While CBD is relatively benign compared to other pharmaceuticals, it is believed that CBD can interfere with other drugs due to the receptors it acts upon in the body.

It will be interesting to see how all of this works out, considering the CBD space is massively geared toward the supplements industry. Many brands are going to have to face switching up everything about their products or just continue moving forward as is. But brands beware: The FDA has warned some companies about making health claims for the ingredient, which the agency said it plans to continue doing.

New rules for regulating CBD could potentially include clear labels, regulations regarding contaminants, limits on CBD levels, and minimum purchase age. It’s unclear as of now what those regulations will be, however.
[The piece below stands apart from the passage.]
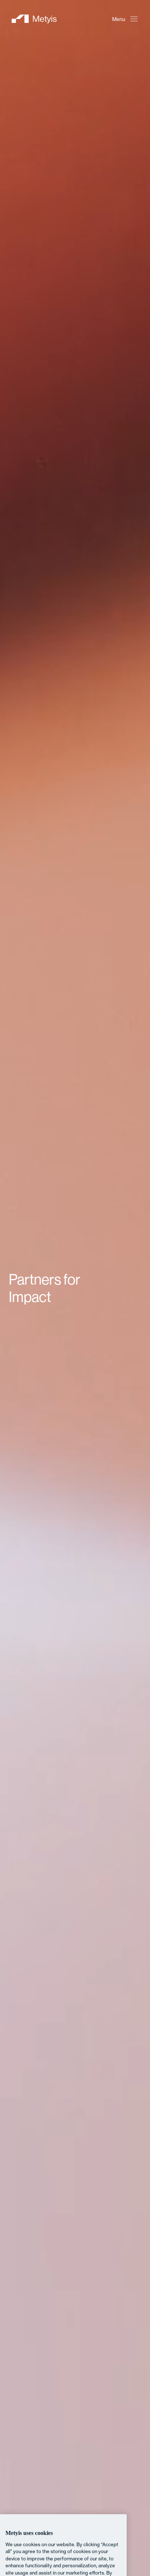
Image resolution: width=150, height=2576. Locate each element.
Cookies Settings (63, 2527)
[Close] (117, 2412)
Many people are unhappy with this move by the FDA. Some lawmakers, advocates, and consumer groups have called for CBD to be allowed in foods and supplements. “Today’s announcement by the FDA underscores the urgent need for Congress and the Administration to take swift action to modernize federal cannabis policy and regulate CBD and other products appropriately and in harmony with the vast majority of states that have already legalized cannabis in some form,” Aaron Smith, CEO and founder of the National Cannabis Industry Association, said in a statement posted on Twitter.

“A vibrant state-regulated industry has formed to safely provide cannabinoid products and medicines to millions of Americans, which has the support of the vast majority of U.S. voters,” Smith added. “Moving forward with bipartisan federal cannabis reform this year would be both good public health policy and good politics.”